_Material for this task:_
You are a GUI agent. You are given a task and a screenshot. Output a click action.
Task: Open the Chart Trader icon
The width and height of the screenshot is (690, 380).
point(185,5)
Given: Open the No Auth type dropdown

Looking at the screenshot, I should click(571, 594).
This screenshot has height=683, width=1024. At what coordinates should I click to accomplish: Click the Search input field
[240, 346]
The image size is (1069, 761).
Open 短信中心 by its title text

_Task to complete:_
Rewrite all of the entries above with "Open" switched to "Select" and everything else left unchanged.

_The solution:_
You are a GUI agent. You are given a task and a screenshot. Output a click action.
Task: Select the Chart Trader icon
The width and height of the screenshot is (690, 380).
point(185,5)
Given: Select the No Auth type dropdown

Looking at the screenshot, I should click(571, 594).
This screenshot has height=683, width=1024. At what coordinates should I click to accomplish: Click the Search input field
[240, 346]
The image size is (1069, 761).
Select 短信中心 by its title text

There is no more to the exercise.